Goal: call the input API statically, and control the instance behind it for tests or dependency injection.

InitPHP\Input\Facade\Inputs is a thin static proxy over a single InputInterface instance. On the first call it lazily builds an Inputs from the superglobals and the request body, then reuses it.

use InitPHP\Input\Facade\Inputs as Input;

Input::get('name', 'John');
Input::getPost('year', 2015, ['range(1970...2070)']);
Input::hasPost('email');

Every method documented for Inputs is callable statically through the facade.

Injecting a backing instance

setInstance() replaces the instance the facade delegates to. This is the seam for tests and for feeding request data that does not come from the superglobals.

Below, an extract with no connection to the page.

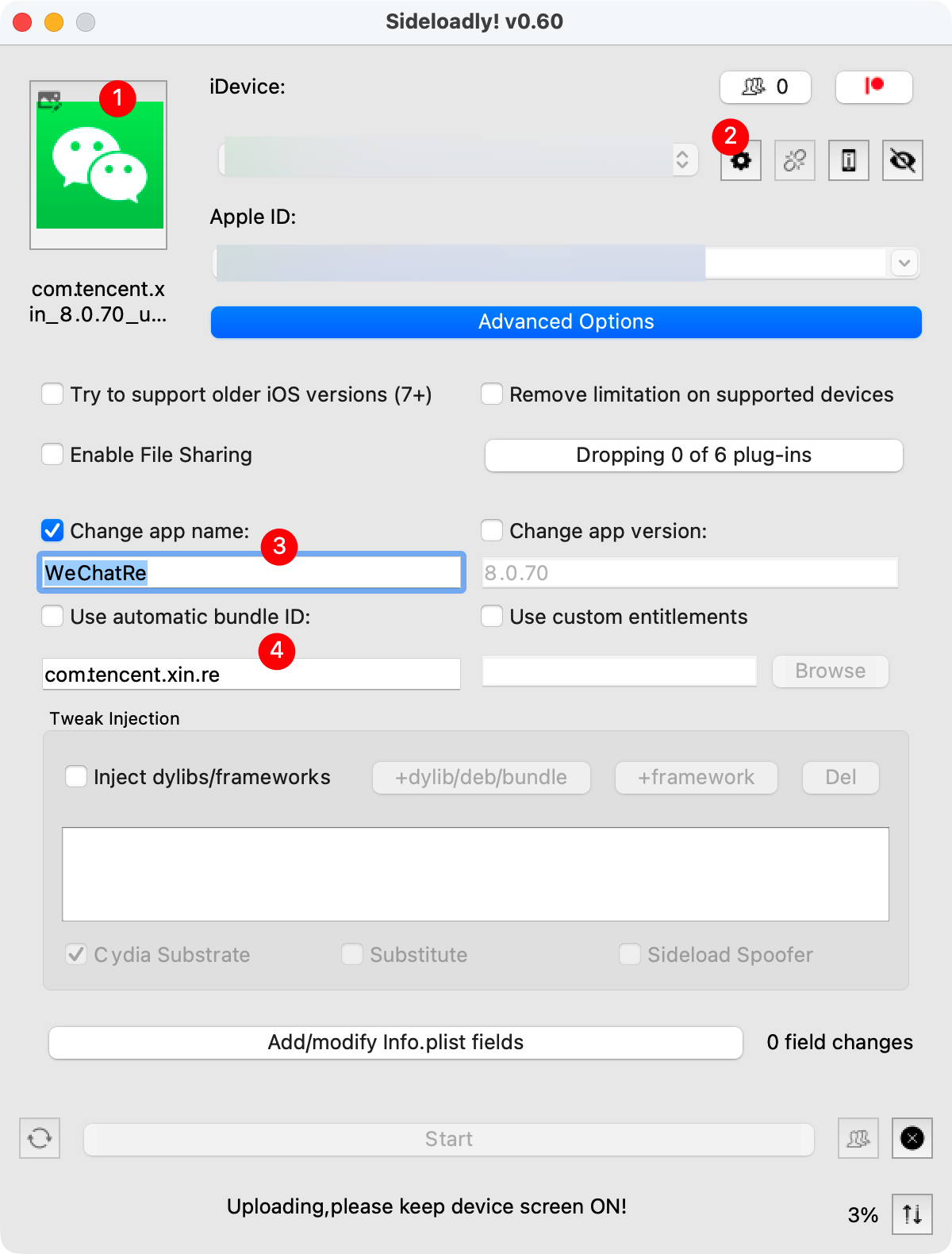
Task: Open the Patreon supporter button
Action: coord(873,87)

use InitPHP\Input\Facade\Inputs as Input;
use InitPHP\Input\Inputs;

Input::setInstance(new Inputs(
    get:  ['name' => 'Jane'],
    post: ['email' => 'jane@example.com'],
));

Input::get('name');   // 'Jane'
Input::hasPost('email'); // true

Resetting

reset() forgets the backing instance; the next call rebuilds it from the current superglobals / body. Call it in your test teardown so one test cannot leak into the next:

protected function tearDown(): void
{
    \InitPHP\Input\Facade\Inputs::reset();
}

Facade vs. instance

Facade Instance
Setup none new Inputs(...)
Access Input::get(...) $input->get(...)
Best for app code, quick reads DI, services, isolated tests
Swap data setInstance() / reset() constructor arguments

Both share the same behaviour; the facade simply holds one instance for you.

Common mistakes

  • Leaking state between tests. The facade caches its instance for the whole process. Always reset() (or setInstance()) between tests.
  • Mixing facade and ad-hoc instances expecting shared data. They are independent objects. The facade reads its own instance; a separate new Inputs() reads its own sources.